第4話 兄

「おい、ゴーシュ!引きこもりのお前が父様と何を話していた!答えろ!」


父さんの自室から出た途端、長男のブルーノが切羽詰まった様子で問い詰めてきた。


「研究塔に忍びこんだから怒られていたんだよ。死霊術も使用は控えろって念を押されたし」


「そ、そうか。」


僕の答えにブルーノ兄さんは安心したのか。足早にこの場を後にする。


「な、なんて奴だ!あれが守るべき弟に対する態度なのか!」


どこから現れたのか。ムキー!!と親友のカインが僕の代わりに憤慨している。


「ねぇ、カイン。怒ってくれるのは嬉しいんだけどさ、客間で待ってることはできないの?」


「うっ、ごめん…」


侯爵家の当主と息子の機密事項が遊びに来ている友達に筒抜けなんて間抜けな話はここでしか聞いたことがない。

まぁ、先程の父さんとの会話を聞かれたところで目の前の彼が情報を誰かに渡すようなマネをするとは思えないからいいのだが。
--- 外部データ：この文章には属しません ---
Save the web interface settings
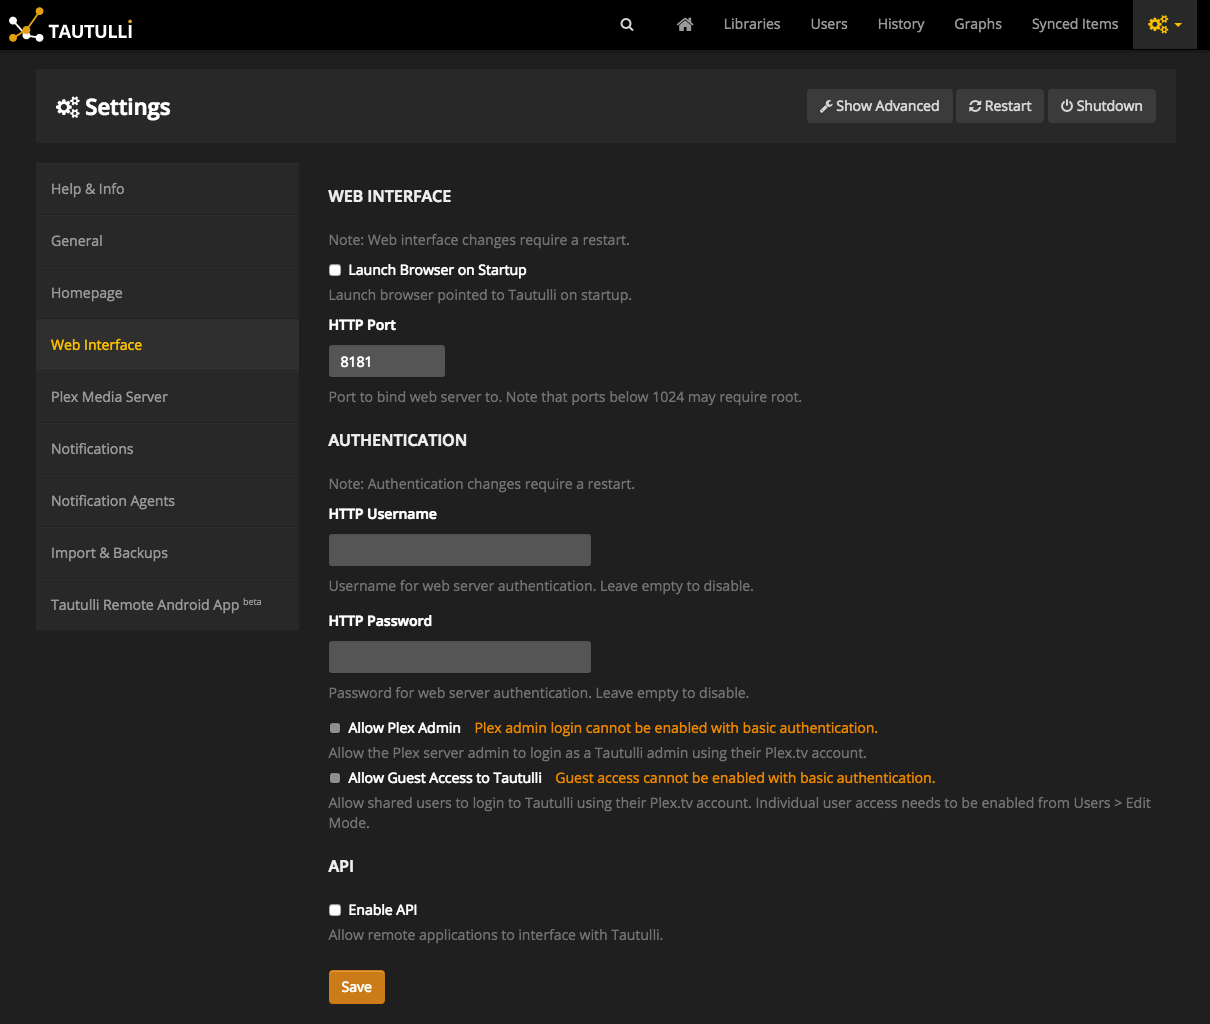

「でもここ"1年"のブルーノのゴーシュに対する態度は見てられないよ!」


1年…そこに気が付くとは我が友の洞察力は大したものだ。

そう、紅の花弁が初めて開いたあの日。兄さんは僕がしたことを見ていたのだろう。

確かに"死霊の君主"の息子に生まれて自分の弟があのようなことをやってのけたら嫉妬の1つもするだろう。

それに兄さんには…


死霊術の才能が無い。

僕のように魔術全般がからっきしというわけではない。

呪術やその他の黒魔術では稀代の天才と言われており、12歳という若さでありながら学会でいくつも論文を出し世間から大きな評価を得ている。


そんな兄さんでも得手不得手はある。


偶然にもその不得手の部分が自分の父が得意とする分野だっただけのこと。


偶然にもその不得手の部分が自分の弟に才能がある分野だっただけのこと。


たったそれだけ。それだけだが、12歳の子供が嫉妬をするにはそれだけで十分だった。


「なんとか来年までには仲直りしたいな。ルセイブル学院に行って長い間離れてしまったらこの亀裂は一生修復できそうにないし。」


「えぇっ!ブルーノの奴、王都のルセイブルに入学が決まってるの!?」


カインが目をまん丸にして仰天している。そうだ兄さんはすごいんだ。

実力も才能も十分なんだからあとは自信を持ってくれれば仲直りできそうなんだけど…


「領主の長男を"奴"呼ばわりするのは君くらいだよ…それはひとまず置いといて。

うん、父さんがね。研究塔に入る前に色々な魔術に触れて黒魔術の解釈を広げてこいって兄さんに言ってた。」


父さんはたぶん、死霊術にこだわって欲しくないんだと思う。


「だからカイン、僕はあの計画を実行に移すことにした…」


急に空気が変わる。

ゴーシュが放つ真剣な雰囲気は、2人がいるメラルダ領主邸の廊下を飲み込み視界が暗くなったと錯覚してしまうほどだった。

カインは親友の初めて見せる雰囲気に体をこわばらせる。


(ま、まさか…、君はブルーノを…実の兄を…暗さ)


「ブルーノ兄さんを君主にして自信満々!弟とも仲直り作戦~!!」


「 ・ ・ ・ 。」


我が友が奇人変人を見るような目で僕を見てくる。


「よ、要はブルーノの劣等感をとっ払って自分の得意な分野にもっと誇りを持たせたいってこと?」


正解。あれほどの才能があって尚、劣等感を抱く原因。そんなのは1つしかない。

僕たちが、死霊の"君主"の息子ってことだ。


だったら答えは決まってる。兄さんにも別の分野で君主になってもらえばいい。